Vigie, juin 2012

 

 

AU MOUROIR

 

 

Au détour d’une rue un accordéon tzigane touche au cœur. 

La maison de retraite : y voir des spectres ou des hommes nous revient ?

Habiter l’inhabitable : toute la vie pour apprendre cela.

Ni présente ni absente, ma grand-mère répète que ce n’est pas drôle.

Cette femme réduite à l’état de squelette, était autrefois institutrice.

Tenter de voir quand même notre humanité en ce lieu riche de tant de vies.

Tous ces bibelots, inutiles désormais, iront à la benne.

Les souvenirs aussi ont terni et semblent sans force.

Mal à l’aise, on voudrait aménager au moins une agonie confortable.

Lorsque j’en serai là, je prendrai la plume et je me souviendrai ?

Un jour mes enfants aussi seront ces vieillards tremblants. Comme nous serons loin, eux et moi – un tel éloignement parait inconcevable. Puisse l’écho de mon amour encore leur parvenir et les réchauffer. Puissé-je encore les rassurer comme les petits-enfants qu’ils furent, dont ils ne se souviendront pas. Puissé-je être encore, en toute discrétion pour n’effrayer personne, ce fantôme bienveillant, paternel, qui leur tiendra la main.

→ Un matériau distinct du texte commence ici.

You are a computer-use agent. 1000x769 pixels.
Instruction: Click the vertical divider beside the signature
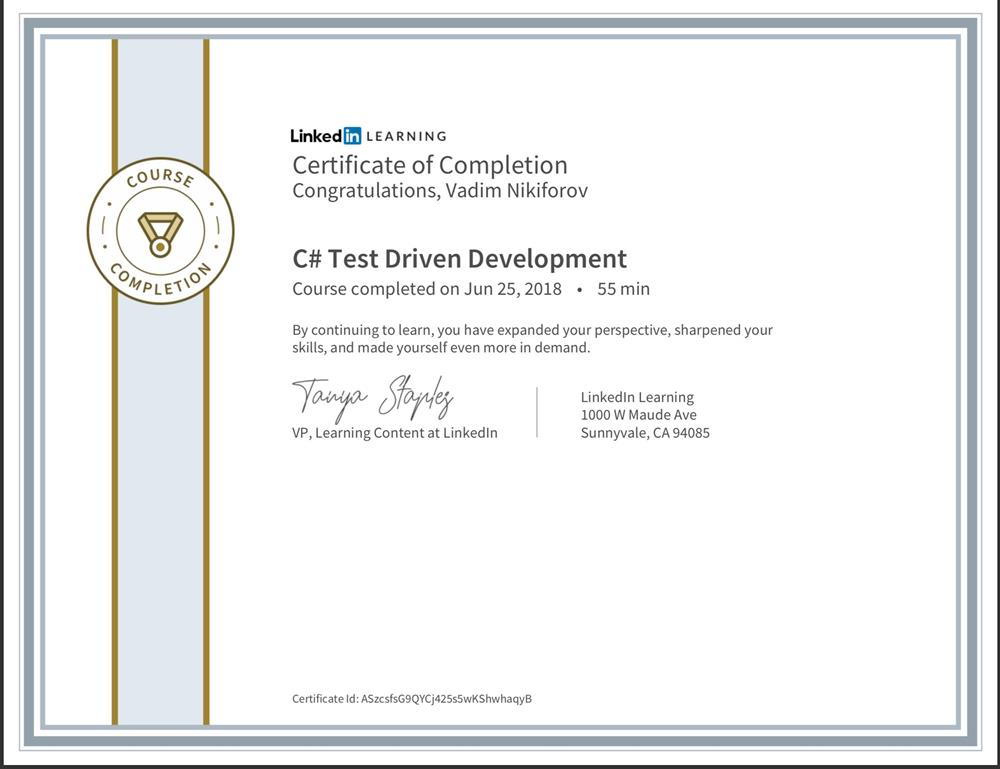tap(537, 412)
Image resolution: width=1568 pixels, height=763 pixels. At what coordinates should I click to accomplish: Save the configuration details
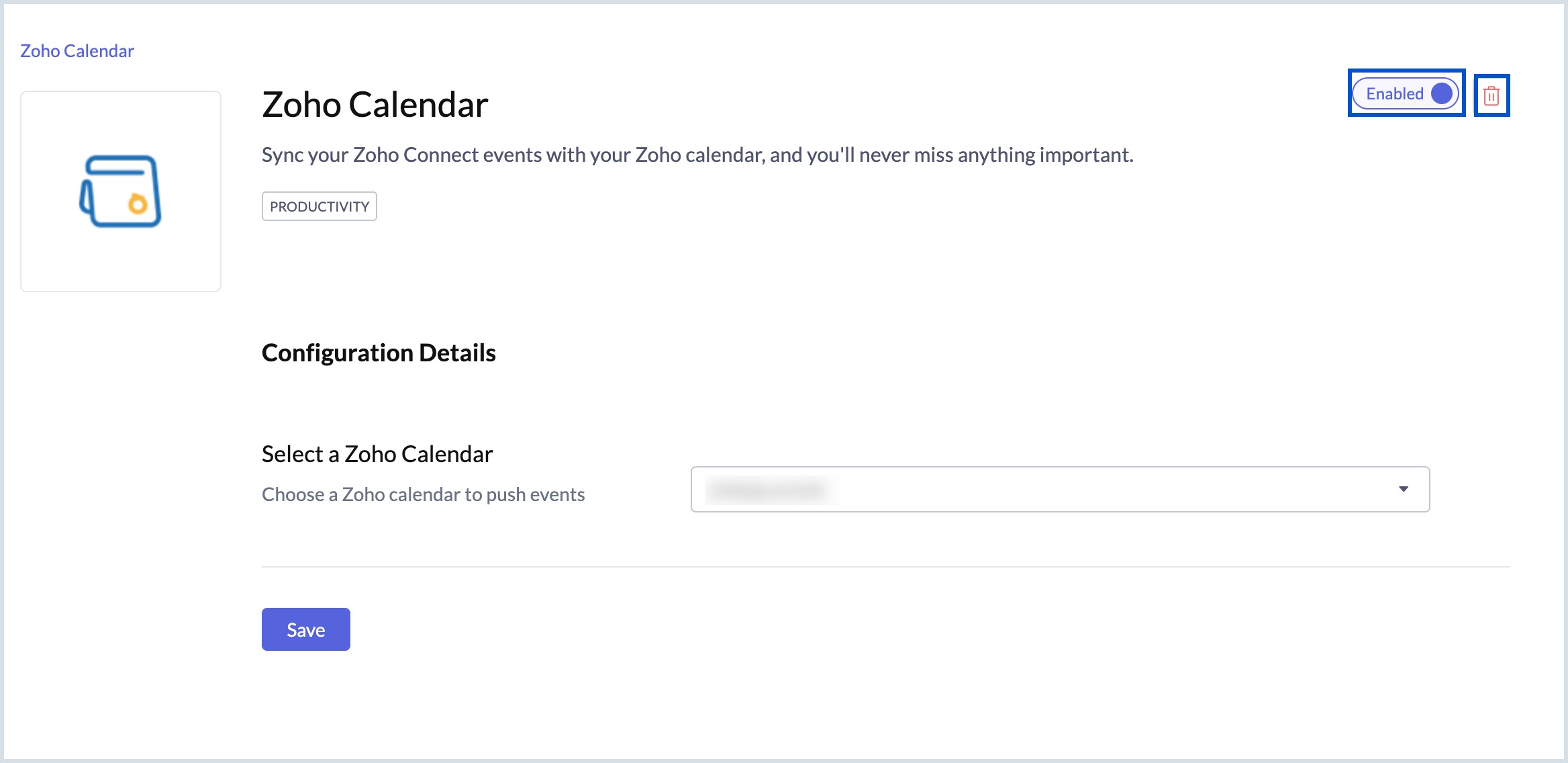pyautogui.click(x=305, y=629)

Je suis là.  Je suis quand même là. Je vous tiens la main. J’ai pensé à vous, j’ai pensé à tout vous savez, et je vous tiens la main.

Je voudrais en un souffle me glisser auprès de tous ces vieillards, de tous ces humains, en un souffle leur glisser une parole de vrai réconfort.

Dans un coin de salle, ce petit vieux à l’œil vif ne s’en laisse pas compter. Posté à la fenêtre il regarde l’arbre, l’homme et l’oiseau, d’un œil vif.

 

*

 

Ce vieillard sans dents tente frénétiquement d’avaler la purée qui, semble-t-il, lui fait encore envie, mais n’y arrive pas à cause des tremblements. Un enfant, on l’aiderait, n’importe qui l’aiderait sans se poser de questions, mais lui on le laisse seul et le bol finit par terre, renversé. Moi, je n’ai pas osé aller vers lui et l’aider.

L’ancienne institutrice devenue aussi maigre qu’on peut l’être (aussi maigre que mon chat au moment de sa mort), a gardé sa bonté. Parfois elle ose dire ses peines. « Qu’est-ce que vous voulez que j’y fasse ? » lui répond l’aide-soignante excédée. « Pardon… Je ne voulais pas vous embêter… Pardon… »

Ma grand-mère attend dans ce mouroir, assise sur son fauteuil, n’attend rien, attend de mourir. Pas même une chaise pour le fils, le petit-fils et l’arrière-petit-fils (l’aide-soignante finalement en apporte une avec humeur). On s’assoit sur la chaise hygiénique que personne ne vide plus. On la laisse dans ce mouroir où l’humanité est niée, où le trésor précieux de ces vies devenues si fragiles n’est vu que comme un fardeau. C’est ici que la société cache sa peur de la mort. On a peur, on a honte. On baisse la tête. Ce sont des hommes riches de toutes leurs histoires qui vivent ici, pas des fardeaux − nos chiens, nos chats, on les traite mieux que ça.

Ma grand-mère de toute façon s’en moque. Elle est déjà au-delà de cette idée d’habiter son attente, résignée et amère, concentrée dans l’effort de la fin, déjà si loin de nous. Elle se laisse porter par son ennui, par la rumeur qui vient de cette salle voisine où elle ne peut se rendre (et finalement, c’est peut-être mieux ainsi…).

Les adieux cette fois sont sans larmes, juste tristes et ternes. On s’enfuit, on a honte. Longtemps après on reste mal à l’aise.

De retour au Villard je regarde Nathalie plongée dans la lecture de Combray. Je garde près de moi le livre achevé de L’éloignement, et je n’en reviens pas. Je veux écrire encore, je veux écrire encore, il faut écrire encore, je veux vivre et, jusqu’à mon dernier souffle, écrire, écrire encore.